Positively establishing a caller’s identity was less of an issue when virtually all users worked in the corporate office, because a user’s caller ID information could sometimes be used as a validation tool. While using caller ID in this way does not completely eliminate the chances of one user spoofing another user’s identity, it does make it so that a user who wishes to impersonate another user would have to call the helpdesk from that user’s desk.

Today of course, things are far different than they once were. As the pandemic drags on, many workers continue to work from home. Even when the day arrives when people can safely go back to the office, a significant percentage of employees will probably continue to work remotely.

Unfortunately, caller ID is not an effective tool for validating a remote user’s identity. When a remote user contacts the organization’s helpdesk, they are calling from an outside line. It is incredibly easy for an external caller to spoof caller ID information. Telemarketers and telephone scammers use this technique all the time. Fraudsters will often, for example, alter their caller ID information to make it appear as though they belong to a government agency or a major corporation. Simply put, caller ID cannot be trusted for calls originating outside of the organization.

So, if caller ID information is not trustworthy, organizations must consider how best to validate a user’s identity when they call the helpdesk to request a password reset.

One especially common validation technique involves asking the user a security question.

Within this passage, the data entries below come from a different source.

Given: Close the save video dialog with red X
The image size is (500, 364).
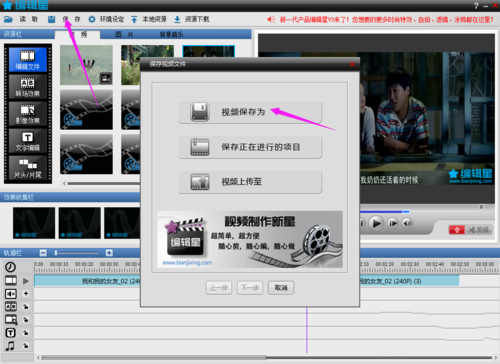Looking at the screenshot, I should (x=352, y=64).

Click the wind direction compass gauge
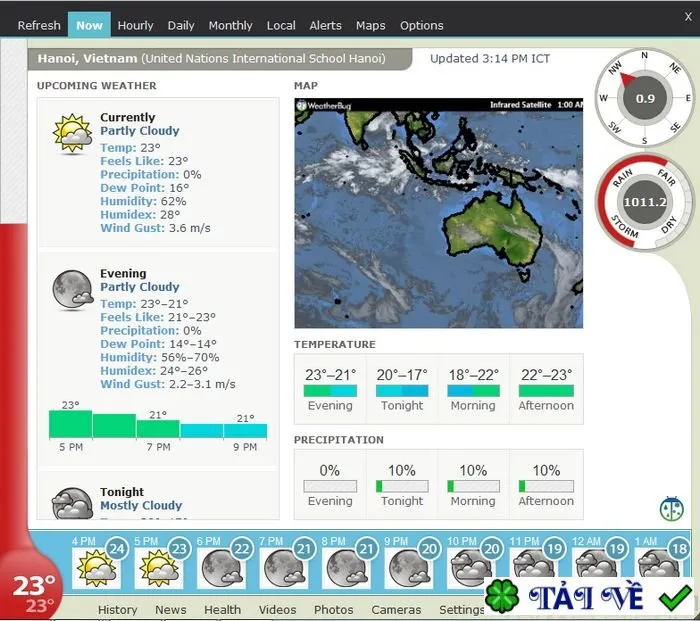coord(645,98)
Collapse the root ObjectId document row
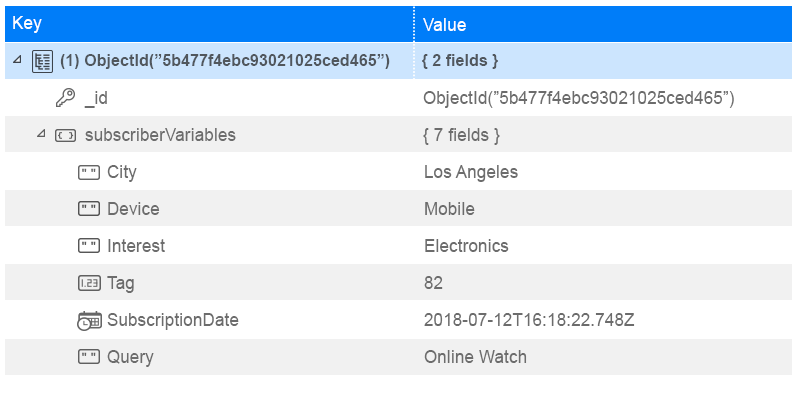The image size is (800, 410). coord(17,60)
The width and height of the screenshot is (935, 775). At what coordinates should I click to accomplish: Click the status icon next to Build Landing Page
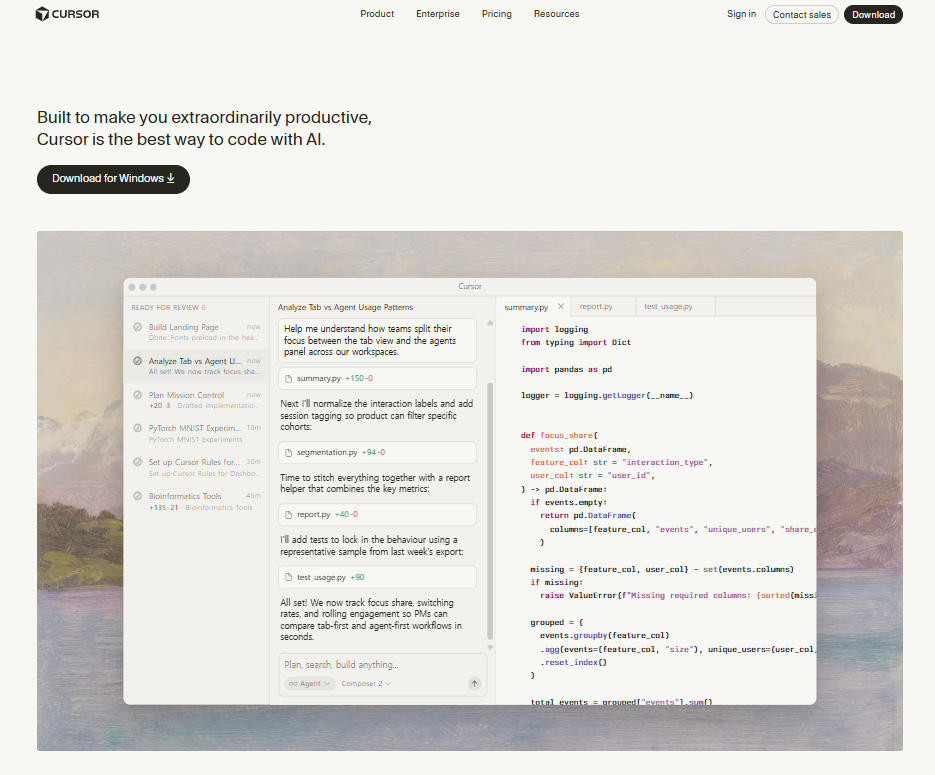[137, 327]
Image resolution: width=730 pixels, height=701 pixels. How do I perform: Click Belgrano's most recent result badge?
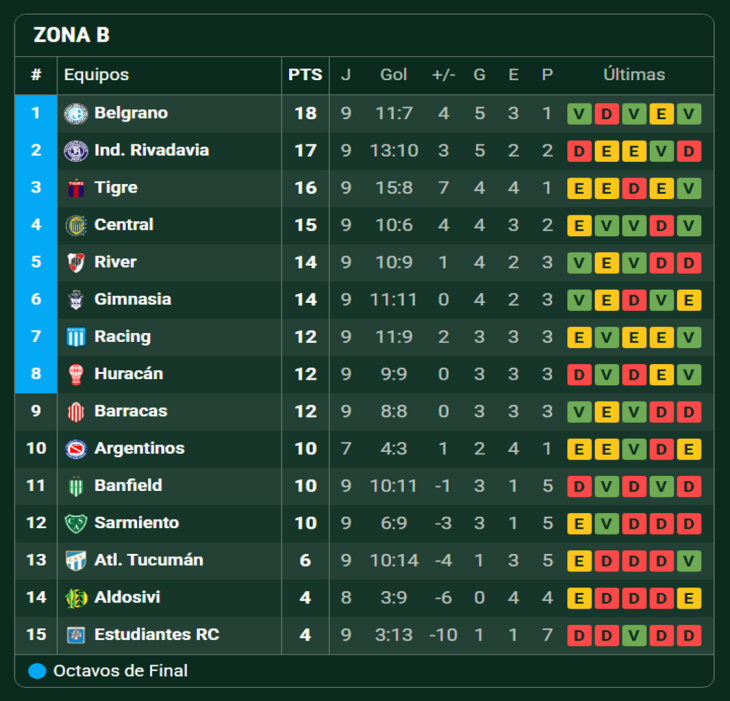tap(688, 114)
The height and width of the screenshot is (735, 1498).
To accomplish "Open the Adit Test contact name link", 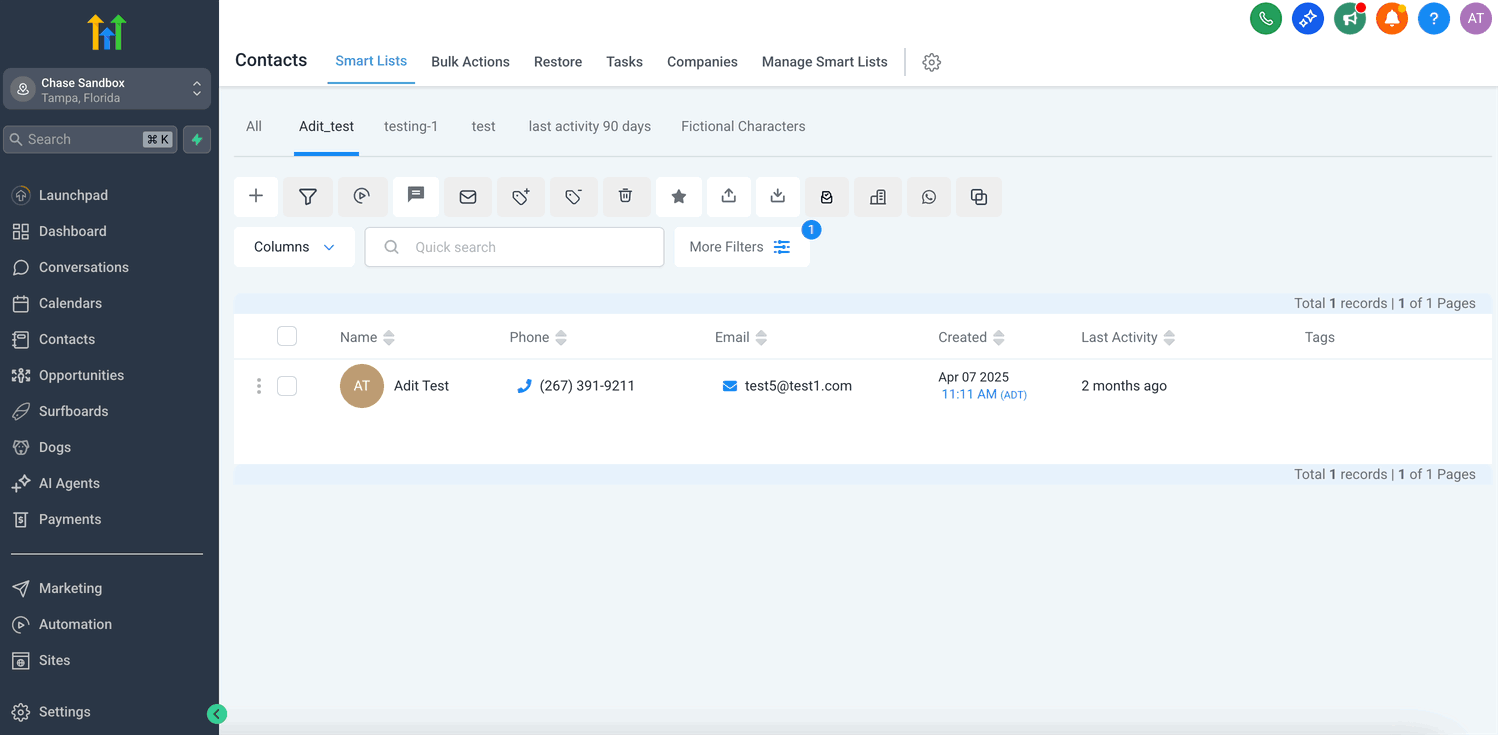I will click(x=421, y=386).
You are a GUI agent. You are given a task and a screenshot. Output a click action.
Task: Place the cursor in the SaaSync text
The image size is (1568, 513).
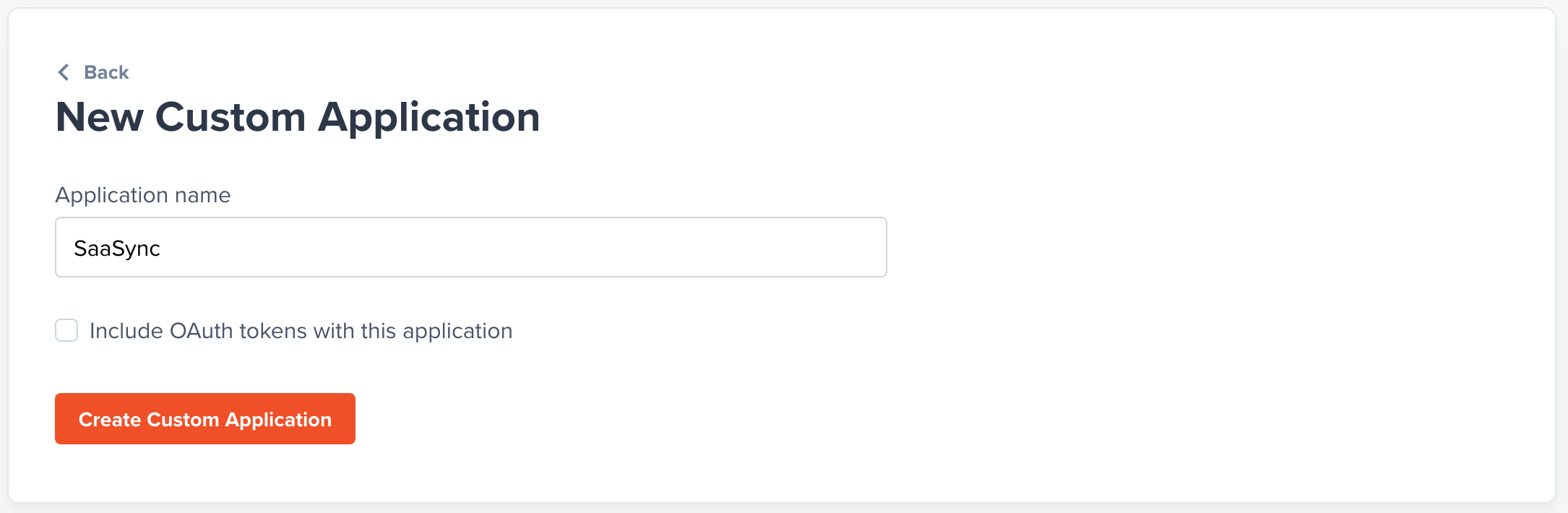[117, 249]
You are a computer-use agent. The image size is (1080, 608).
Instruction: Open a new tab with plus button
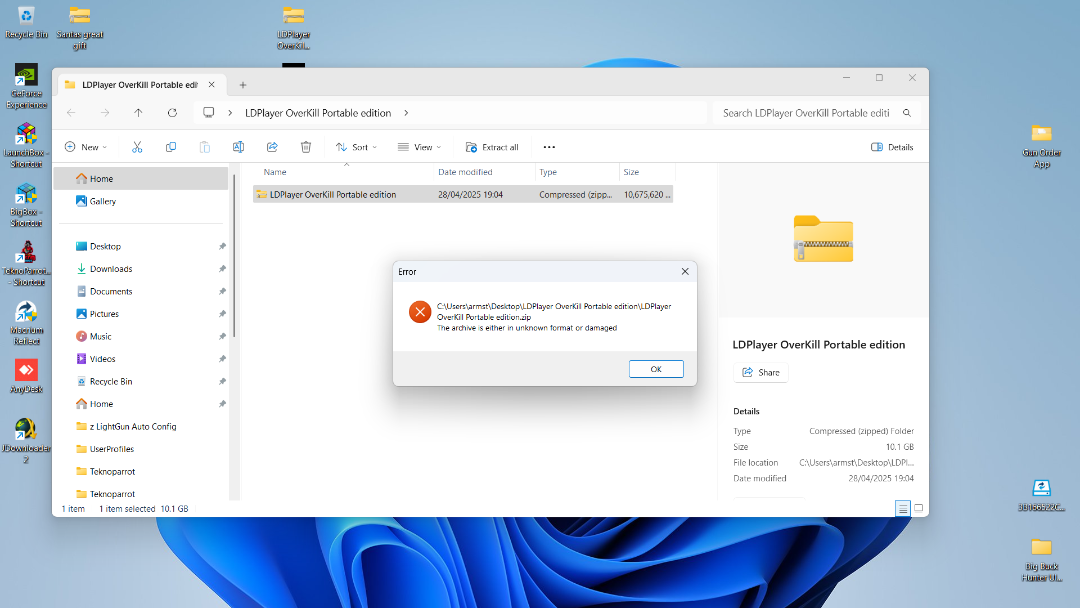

The technician might for instance ask the caller what their pet’s name is, or what city they were born in. Unfortunately, this method also poses a security risk.

The most obvious risk posed by security questions is that the Internet makes it relatively easy to gather personal information about someone. An attacker might make a few calls to an organization’s helpdesk just for the purpose of discovering what types of security questions they ask. Once the attacker knows the questions that are most likely to be asked, they can use search engines and social media to research a particular user’s answers to those questions.

The other big problem with using security questions is that the helpdesk technician learns the answer to the question. An unscrupulous technician could then use this information for illicit purposes.

This brings up an important point. There is nothing stopping an unethical helpdesk technician from performing an unrequested password reset. The technician may realize that a particular user is going to be on vacation for a week, and then reset the user’s password so that they or someone else can access the account during the employee’s absence.

Best practices for service desk password reset

Needless to say, there are some major challenges associated with the password reset process. The best way to overcome these challenges is to adopt a third-party password solution that can securely verify a user’s identity prior to performing a password reset. There are several ways in which Specops Software can do this. One example involves sending a one-time code to a user’s mobile device. Additionally, the Specops solution prevents helpdesk technicians from arbitrarily resetting passwords. A helpdesk technician cannot reset a password until the user has validated their identity, making it impossible for a technician to perform an unauthorized password reset.